Furthermore, there is growing evidence that an ideological framework attributed exclusively to Xi Jinping – possibly dubbed “Xi Jinping thought” (习近平思想) – might have a very prominent place either in the report or in the party constitution. The CCP has already compiled various publications to offer a “collection of Xi Jinping’s speeches” (习近平系列讲话).19 This step, if agreed upon by the party Congress and those involved in the drafting, would earn Xi the title of “great thinker of socialism” within his own lifetime and would put his political course beyond contestation.
Priorities for Xi’s second term
In his first term Xi has proved decisive in producing visible policy results. Xi pushed forward on a number of initiatives that were announced in the report to the 18th Party Congress, such as the anti-corruption campaign. On the one hand, Xi continued some of the projects launched by his predecessors to achieve longstanding party goals. On the other hand, he started expansive initiatives in the field of foreign policy, especially through the “Belt and Road Initiative” (BRI, 一带一路). Xi has also put the goal of making the CCP fit for the digital age at the center of his political strategy. Newly issued comprehensive plans such as “Made in China 2025”20 or “Healthy China 2030,”21 and the establishment of a comprehensive “Social Credit System” (assigning companies, individuals and government units with a trustworthiness score) bear witness to his belief in the benefits of digitization. Xi and his lieutenants aim at aligning development strategies in all policy areas with IT applications. They want the CCP to become the vanguard in exploiting big data-enabled IT solutions to achieve its political mission, by combining the party’s Leninist organizational features with novel digital instruments of coordination and surveillance in a new type “Digital Leninism” for the 21st century.22
Against this background, what can we expect for Xi’s second term?
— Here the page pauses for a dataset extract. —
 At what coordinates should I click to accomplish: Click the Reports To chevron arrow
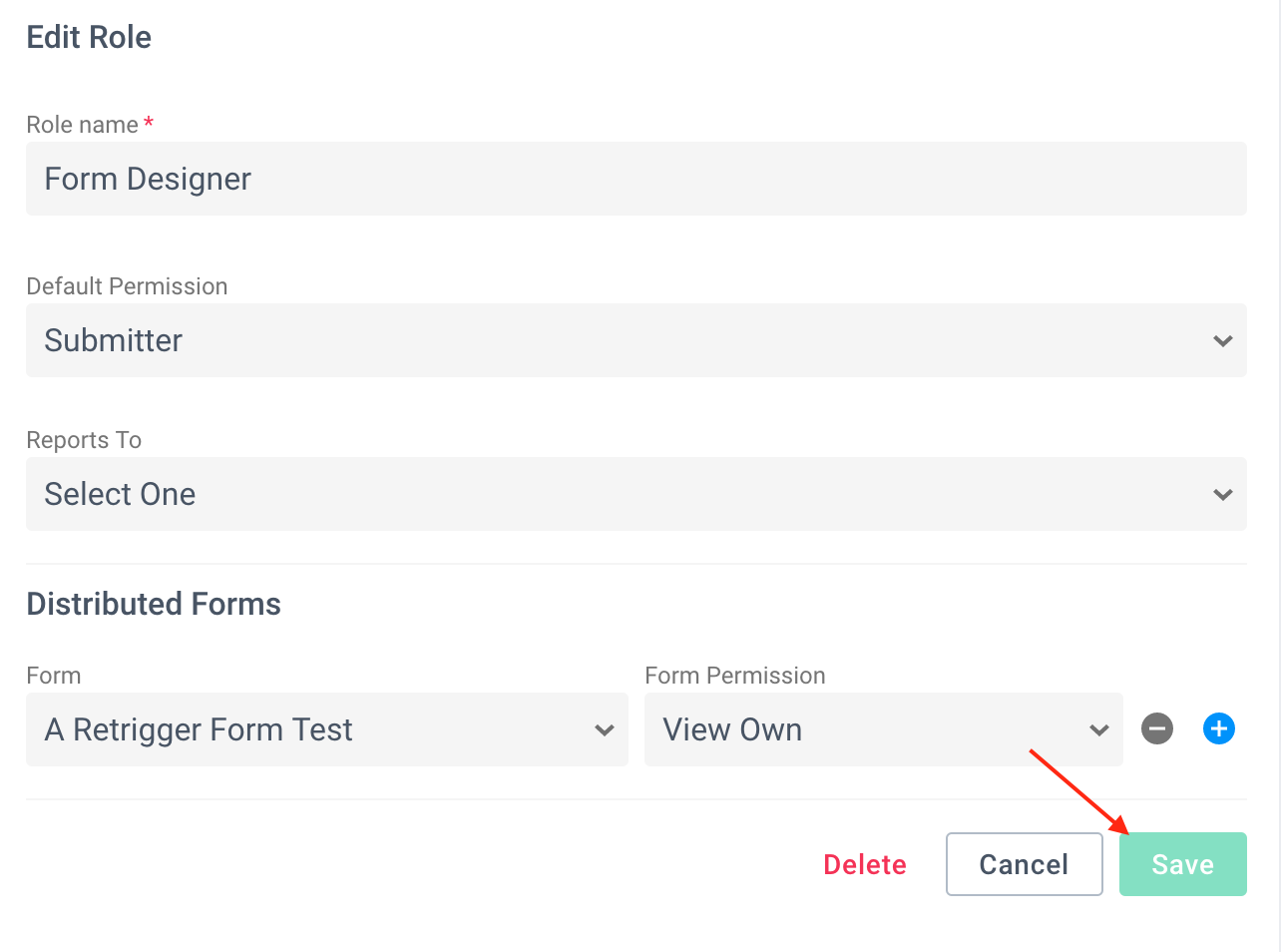[1223, 495]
At the 19th Party Congress, the party elites will discuss and eventually approve the political report that includes Xi’s agenda for the next five years. But what policy priorities will be found in the report? With the year 2021 marking the CCP’s 100th birthday, Xi will need to deliver on his promise of creating a “moderately prosperous society” in China. At the same time, Xi is working on his legacy as a leading politician: one key question in this regard will be how prominently his own initiatives are featured in the report.
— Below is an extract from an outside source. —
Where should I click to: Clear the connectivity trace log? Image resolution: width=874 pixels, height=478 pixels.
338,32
At the same time, Xi has to deal with issues that are generating discontent among Chinese entrepreneurs, the populace or even bureaucrats. Among those problematic issues are the questions of ownership rights and preferential treatment of SOEs in the Chinese economy. The political report will very likely hint at corrections to the political course on these matters. Some issues have broader implications for the future of the party and China as a whole:
Ideology: Controlling hearts and minds in an increasingly singly individualistic society
In times of stagnating economic growth, the CCP needs more than ever to tap an alternative source of legitimacy for the party’s rule. The CCP under Xi has engaged in a coordinated effort – unprecedented in size and scale since 1978 – to limit the impact of “Western” ideas while simultaneously redoubling efforts to create a unifying ideological canon.
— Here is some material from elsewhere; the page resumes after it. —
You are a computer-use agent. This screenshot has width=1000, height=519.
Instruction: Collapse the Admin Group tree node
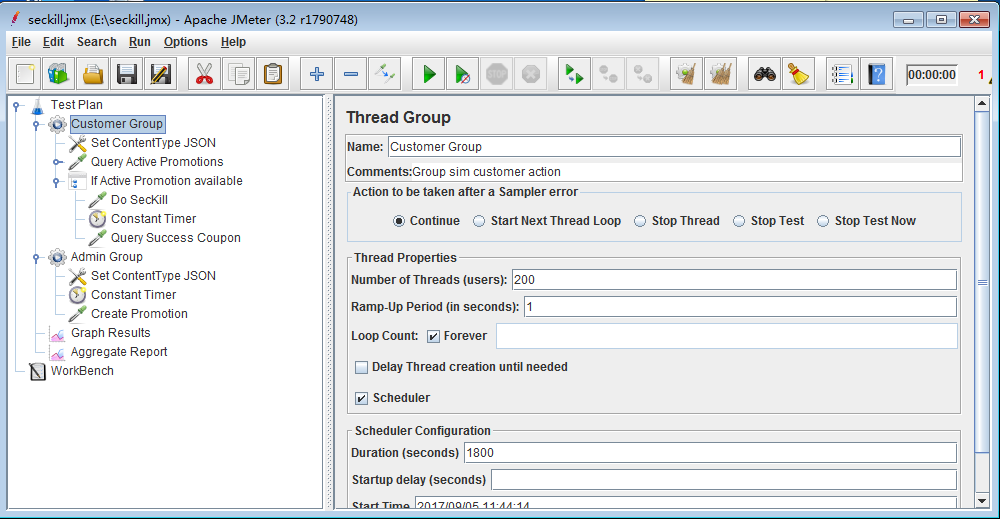click(36, 258)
Xi’s intensified endeavors to propagate a unified ideology reach far beyond the CCP organs. Under his supervision, various party-state media outlets have, with the help of PR companies, stepped up efforts to communicate concepts such as “socialist core values” to the greater public, targeting especially the younger generation and also foreigners with infographics, rap songs and videos. More comprehensive instruments to control countervailing influences have been deployed. All types of media, especially online platforms and social media, have been the targets of tightening regulations concerning the spread of “negative energy,” meaningnot only liberal political ideas, but also “vulgarism,” a lavish lifestyle focusing on wealth and fame.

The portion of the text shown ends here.